La produzione di thriller nordeuropei è talmente ampia che dobbiamo tutti stare al passo. Due miniserie, entrambe composte da 6 episodi e con un mistero
Glaskupan – La cupola di vetro
Noir svedese creato dalla celeberrima scrittrice Camilla Läckberg, che vede al centro la giovane criminologa Lejla che rientra da New York, dove vive e lavora, per il funerale della madre adottiva in un villaggio piccolo e freddo. La brutta notizia è che c’è un criminale che rapisce bambini, proprio come una ventina d’anni prima toccò a Lejla che fu rinchiusa in una cupola di vetro. Proprio questo trauma la spingerà sia a collaborare con la polizia nelle ricerche, sia a confrontarsi con il suo passato traumatico, cercando una volta per tutte una via d’uscita. La serie si muove su una classica struttura narrativa nordica, con toni e clima freddi per quello che ormai viene definito lo “scandi-noir”, anche se in questo caso la narrazione è accessibile a un pubblico ampio. Narrazione psicologica, e un buon uso di flashback vengono scanditi con un ritmo lento all’inizio e con poca suspense, che però sfocia in un colpo di scena inaspettato che ci permette di riguardare tutta la vicenda con un occhio diverso e che sicuramente rimette perfettamente al proprio posto tutti i tasselli abilmente mescolati durante lo svolgimento della storia. Al centro del cast troviamo la sconosciuta Léonie Vincent, bravissima e sulla quale fortunatamente la regia svedese non indugia a livello sentimentale, e neanche sulla sua bellezza, lasciando giustamente al centro la vicenda e la recitazione.
Reservatet – La riserva
Ci trasferiamo in Danimarca, e in una bolla di persone ricche con case bellissime e domestiche filippine assunte grazie a un programma governativo di ragazza alla pari. Una di loro, al servizio di una famiglia che la storia presenta subito come ben poco simpatica, sparisce nel nulla. La struttura della serie è quella di un film di tre ore diviso in episodi di mezz’ora, che ben si adegua ai formati che vanno per la maggiore, e vuole pian piano immergerci all’interno delle due famiglie protagoniste attraverso la figura di Cecile, l’unica persona che mostra segni di lucida umanità.
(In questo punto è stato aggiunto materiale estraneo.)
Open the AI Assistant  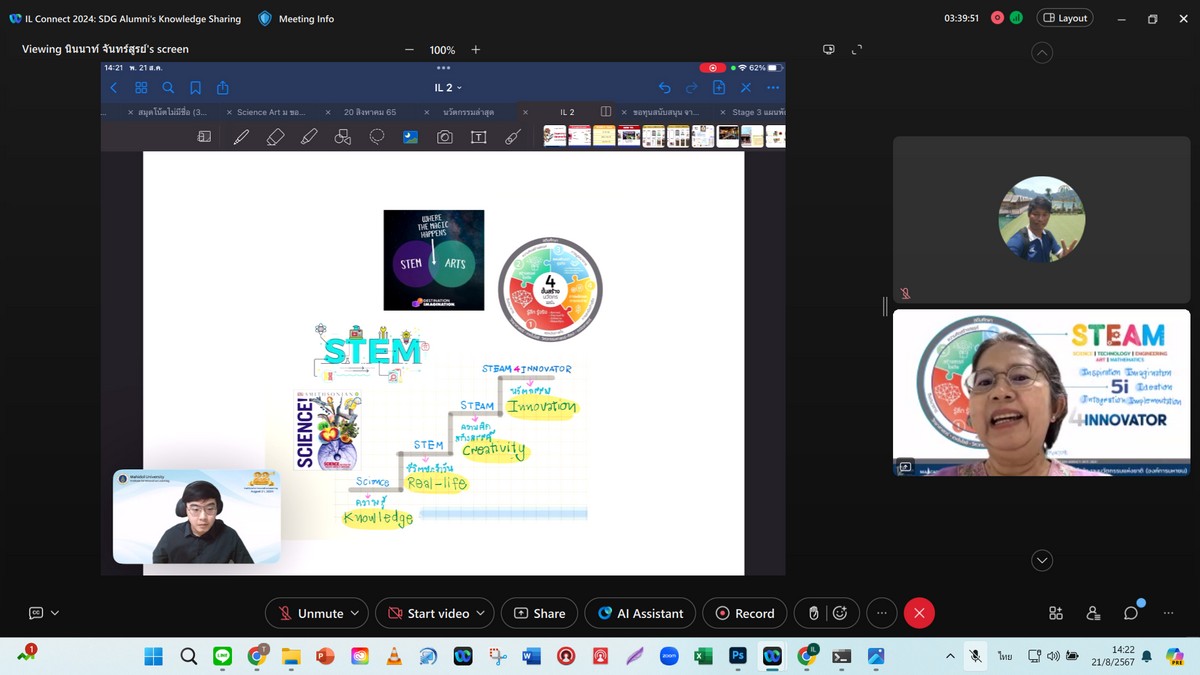640,613
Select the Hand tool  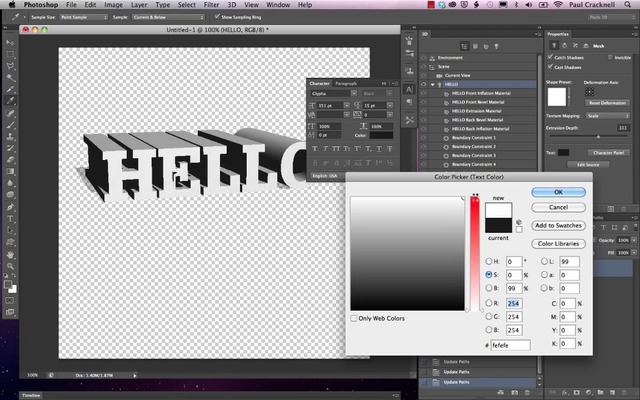click(x=8, y=253)
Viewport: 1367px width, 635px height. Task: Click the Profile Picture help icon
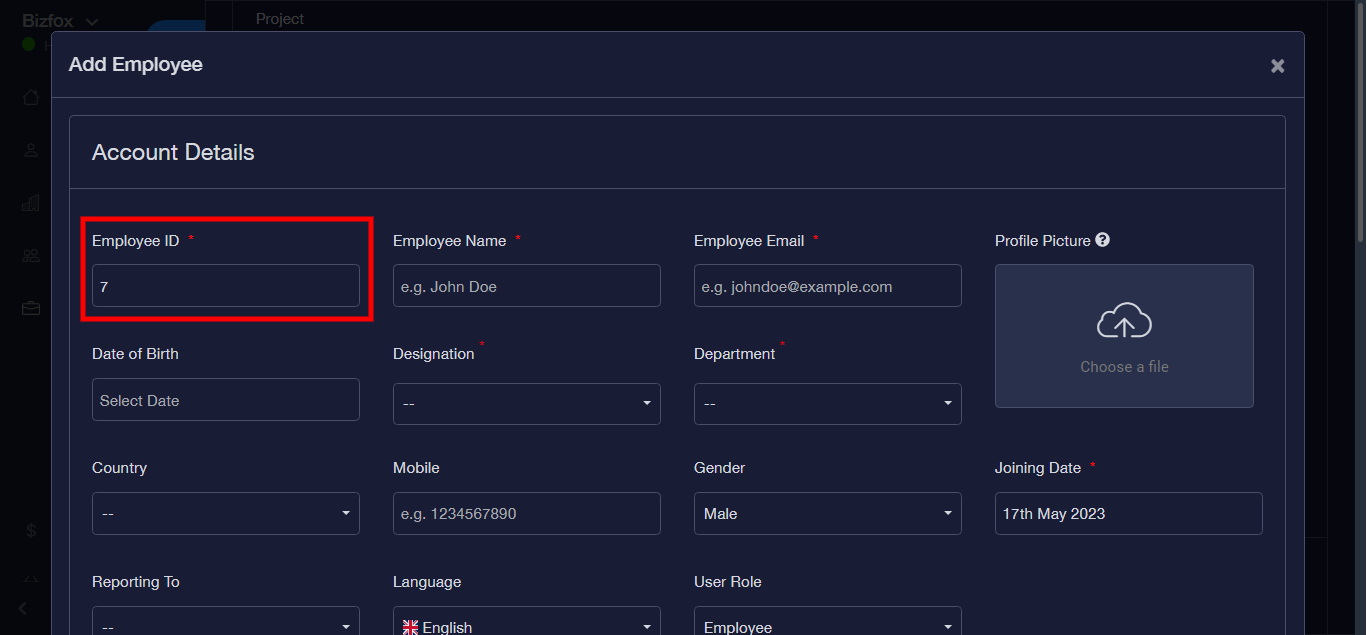(x=1102, y=240)
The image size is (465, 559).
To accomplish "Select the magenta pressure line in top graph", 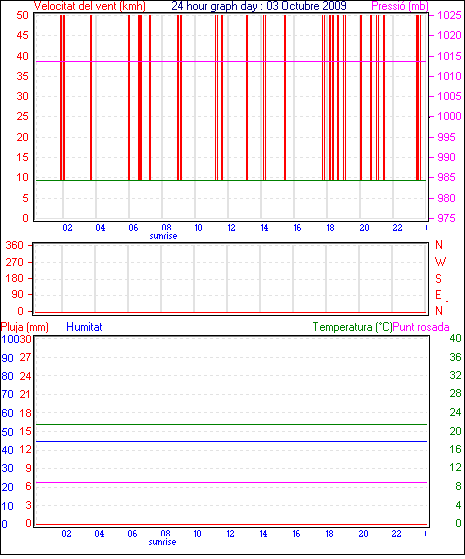I will coord(231,62).
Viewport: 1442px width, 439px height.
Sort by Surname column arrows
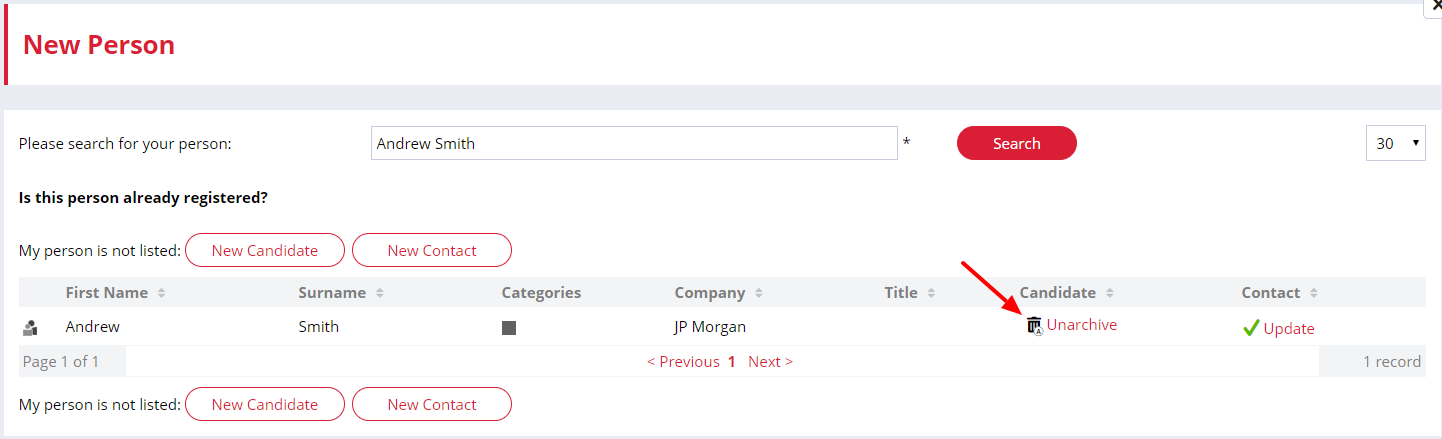pos(379,293)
Il ritratto è brutale sia nei confronti dei padri che delle madri (anche se come scritto, Cecile “si salva”), senza escludere neanche i figli, vittime e carnefici di famiglie che hanno altri valori in cui credere. Ben diretto da Per Fly (riguardate, se potete, il suo film L’eredità), ben narrato e ritmo ben orchestrato che sa gestire bene i colpi di scena finali, non particolarmente imprevedibili, ma intriganti e credibili. Il giudizio è comune per entrambi: nessun “wow”, ma due visioni casalinghe non particolarmente originali ma che si seguono volentieri.